Das gilt auch für Bonis‘ Werke für Klavier zu vier Händen. Sehr treffend ist Lionel Pons‘ Aussage von 2007, dass in ihren Werken „eine Form von Eleganz ist – eine Eleganz, die so tut, als schließe sie die Augen vor ihrer eigenen Tiefe, um sie desto deutlicher hervortreten zu lassen … Hinter der melodischen Leichtigkeit, hinter dieser Musik, bei der man sich mühelos vorstellen kann, dass sie von jungen Mädchen gespielt wird, die eben aus einem Roman von Paul de Kock oder Ponson du Terrail kommen, entdecken wir eine ganze Palette von Gefühlen …, die aus diesen Stücken mehr als einfache Salonromanzen machen.“[4]

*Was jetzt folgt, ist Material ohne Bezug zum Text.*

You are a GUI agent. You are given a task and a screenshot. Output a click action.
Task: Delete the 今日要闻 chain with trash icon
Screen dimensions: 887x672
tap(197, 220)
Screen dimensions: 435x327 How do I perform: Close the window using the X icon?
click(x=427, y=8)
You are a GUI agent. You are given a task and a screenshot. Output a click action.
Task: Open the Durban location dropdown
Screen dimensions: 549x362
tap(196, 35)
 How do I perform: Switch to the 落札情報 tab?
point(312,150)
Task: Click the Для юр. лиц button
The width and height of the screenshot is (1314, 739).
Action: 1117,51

Bonis‘ Suite en forme de Valses wurde 1898 bei Alphonse Leduc publiziert, einer der Pariser Verlage, mit denen Mel Bonis häufig zusammenarbeitete. Interessant, und in dieser Zeit häufig praktiziert, ist die Veröffentlichung mehrerer Fassungen für verschiedene Besetzungen:

  1. für Orchester (auch im Archiv Frau und Musik vorhanden, Verlag Alphonse Leduc, ebenso eine Einzelausgabe des Danse sacrée vom selben Verlag)
  2. für Klavier zu zwei Händen „nach der Orchestersuite“
  3. für Klavier zu vier Händen (im Archiv Frau und Musik sowohl in der hier besprochenen Furore-Edition als auch vom Verlag Alphonse Leduc vorhanden)

Alle drei Fassungen weisen unterschiedliche Zusammenstellungen der Sätze auf.

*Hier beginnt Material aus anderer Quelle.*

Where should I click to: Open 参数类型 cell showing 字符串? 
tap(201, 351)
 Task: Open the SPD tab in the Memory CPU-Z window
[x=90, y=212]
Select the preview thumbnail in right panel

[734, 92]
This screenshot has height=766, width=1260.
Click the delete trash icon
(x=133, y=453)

Das vierhändige Werk wiederum existiert auch in zwei verschiedenen Reihenfolgen. Der Furore-Verlag in Kassel, der 2026 sein 40-jähriges Bestehen feiert und Mel Bonis‘ Klaviermusik in neun Bänden editierte, veröffentlichte in seiner Ausgabe die Walzerfolge, die in der Bibliothèque Nationale de Musique in Paris zu finden ist:

  • Ballabile (Mouvement modéré de Valse)
  • Valse lente
  • Scherzo-Valse (Moderato)
  • Danse sacrée (Lento)
  • Interlude et Bacchanale (Più lento – Vivo)

Die sehr charmanten und eleganten sowie interessant kontrastierenden und wohl proportionierten Tanzsätze voller Leichtigkeit und Esprit sind als mittelschwer einzustufen und eignen sich in ihrer Originalität und Vielfältigkeit hervorragend für Konzert, Studium, Unterricht und Hausmusik. Die Aufführungsdauer der gesamten Suite beträgt ca. 15 Minuten.

Voraussichtlich zu hören ist die Suite en forme des Valses von Mel Bonis neben Werken von Florentine Mulsant, Dorothea Hofmann Andrea Huguenin Botelho auch am 8. März 2026, dem Internationalen Frauentag, um 16:00 Uhr im Schloss Britz in Berlin mit den Pianistinnen Andrea Huguenin Botelho und Uta Walther.

Einzelnachweise
[1] Florence Launay/Sabine Kemna: Mel Bonis, in: Annäherungen XII, Furore Edition 803, Kassel, 2001, S. 70.
[2] Ebd. S. 70.
[3] W. Labhart, hier aus Eberhard Mayer/Ingrid Mayer: Vorwort zu Mel Bonis: Ouvres pour Piano, Vol. 8, FURORE-Edition 10025, Kassel 2009, S. 6.
[4] Lionel Pons pour le Bulletin de l’Association de la Musique Francaise, 2007, hier aus Eberhard Mayer/Ingrid Mayer: Vorwort zu Mel Bonis: Ouvres pour Piano, Vol. 8, FURORE-Edition 10025, Kassel 2009, S. 7.

Quellen für diesen Artikel:
♣ Eberhard Mayer/Ingrid Mayer: Vorwort S.6-8 aus Mel Bonis: Oeuvres pour piano, Volume 8: Pièces à quatre mains B, FURORE-Edition 10025, Furore Verlag Kassel 2009, S. 6f.
♣ Florence Launay/Sabine Kemna: Mel Bonis, in Annäherungen XII, Furore Edition 803, Furore Verlag Kassel, 2001, S. 58-77.